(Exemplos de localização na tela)
++++++++++

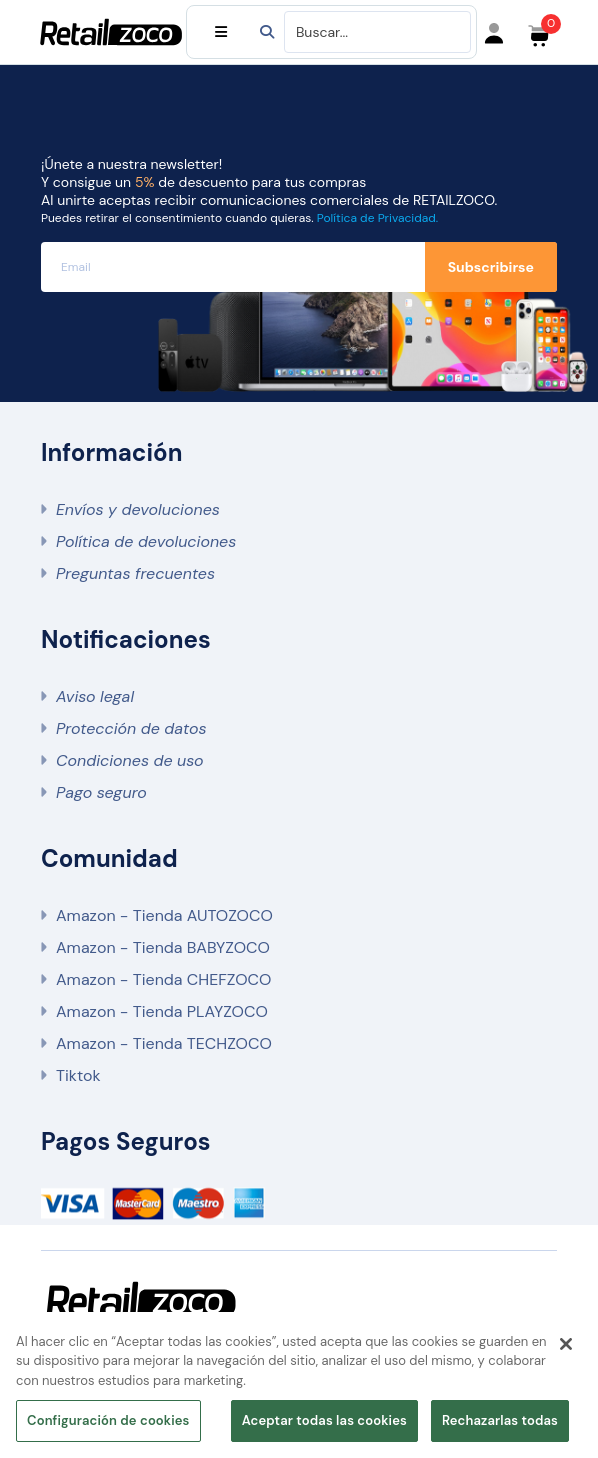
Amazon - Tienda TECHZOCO (164, 1043)
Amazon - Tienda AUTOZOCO (164, 915)
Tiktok (78, 1075)
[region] (299, 1385)
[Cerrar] (566, 1344)
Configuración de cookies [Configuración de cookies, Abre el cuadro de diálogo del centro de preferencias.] (108, 1420)
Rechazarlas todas (500, 1420)
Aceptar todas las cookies (324, 1420)
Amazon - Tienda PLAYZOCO (162, 1011)
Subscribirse (491, 267)
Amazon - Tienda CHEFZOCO (163, 979)
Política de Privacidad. (377, 218)
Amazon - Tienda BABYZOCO (163, 947)
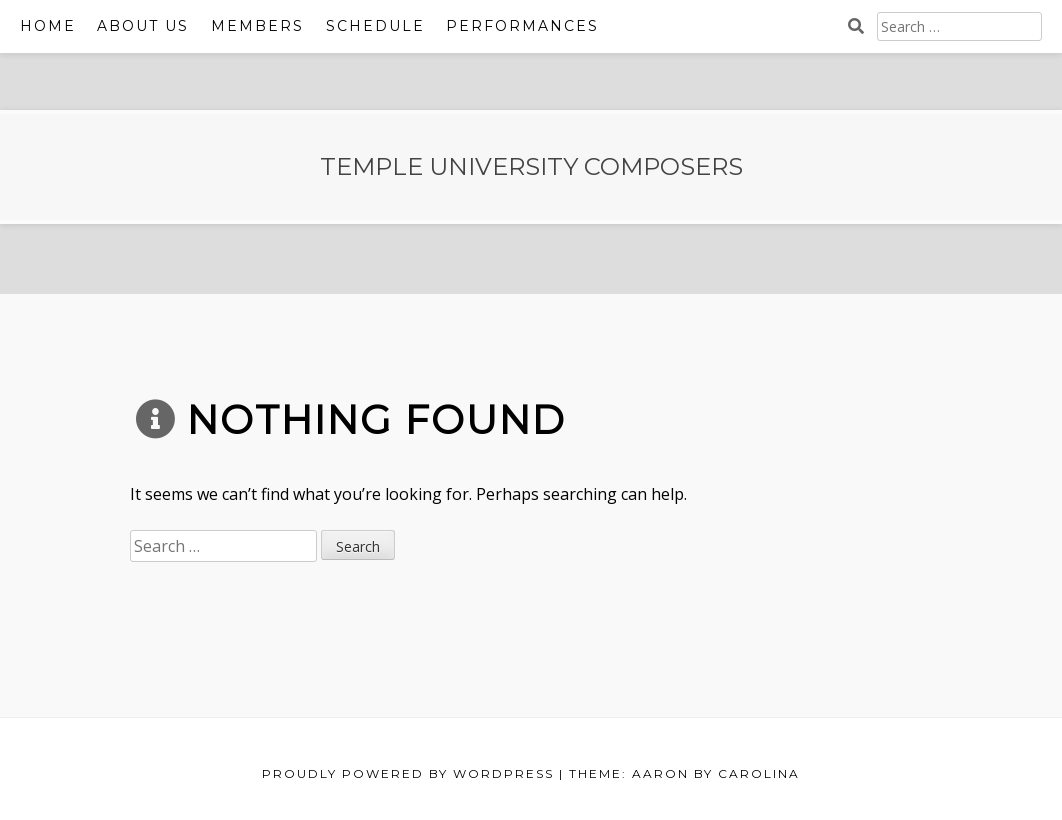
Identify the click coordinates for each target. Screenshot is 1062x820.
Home (48, 26)
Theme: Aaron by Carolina (684, 773)
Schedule (375, 26)
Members (257, 26)
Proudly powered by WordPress (408, 773)
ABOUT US (143, 26)
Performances (522, 26)
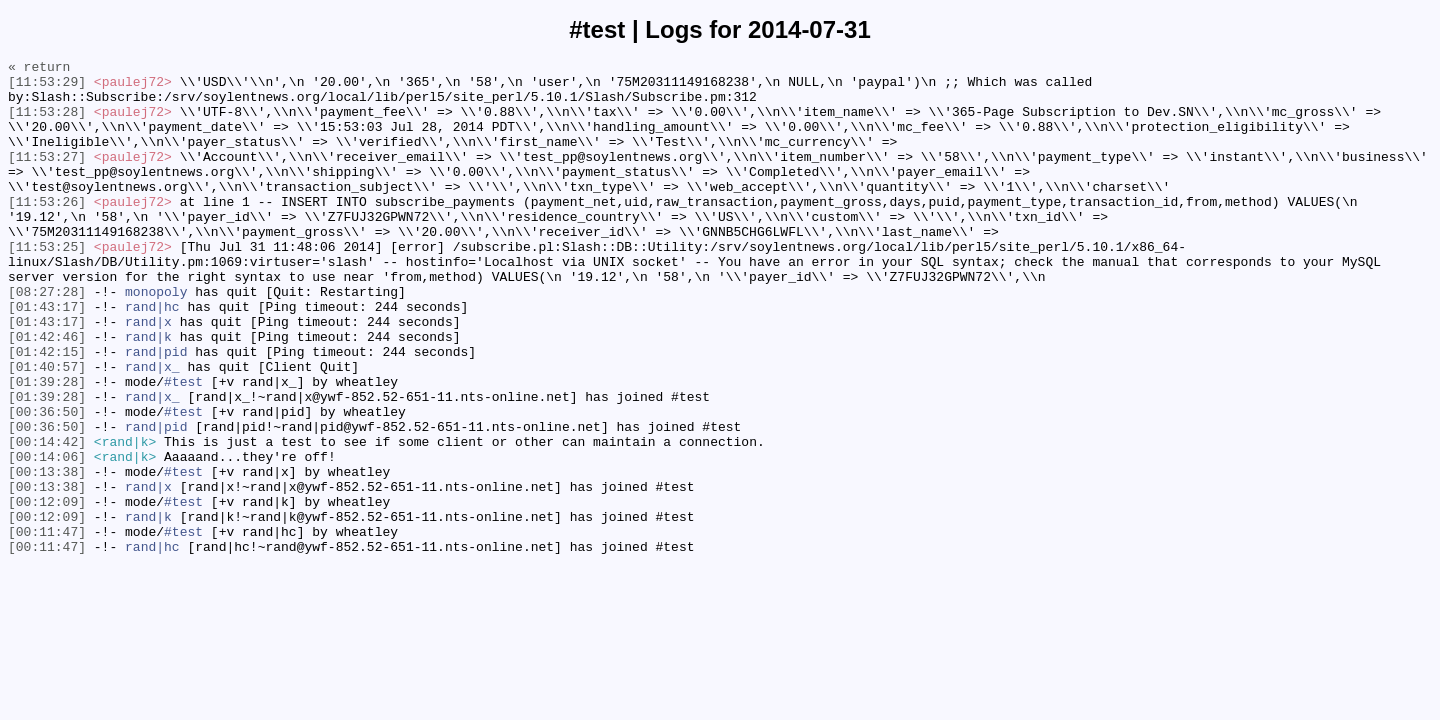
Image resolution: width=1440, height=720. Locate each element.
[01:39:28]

++++++++++

Instruções da tarefa:
Devolva todas as linhas dos registros acima, sem alterar nada, mas deixe as imagens de fora da resposta.

Resolução:
Amazon - Tienda TECHZOCO (164, 1043)
Amazon - Tienda AUTOZOCO (164, 915)
Tiktok (78, 1075)
[region] (299, 1385)
[Cerrar] (566, 1344)
Configuración de cookies [Configuración de cookies, Abre el cuadro de diálogo del centro de preferencias.] (108, 1420)
Rechazarlas todas (500, 1420)
Aceptar todas las cookies (324, 1420)
Amazon - Tienda PLAYZOCO (162, 1011)
Subscribirse (491, 267)
Amazon - Tienda CHEFZOCO (163, 979)
Política de Privacidad. (377, 218)
Amazon - Tienda BABYZOCO (163, 947)
Identify the click coordinates for each target. Screenshot is 1062x820.
Home (48, 26)
Theme: Aaron by Carolina (684, 773)
Schedule (375, 26)
Members (257, 26)
Proudly powered by WordPress (408, 773)
ABOUT US (143, 26)
Performances (522, 26)
Image resolution: width=1440, height=720. Locate each element.
[01:39:28]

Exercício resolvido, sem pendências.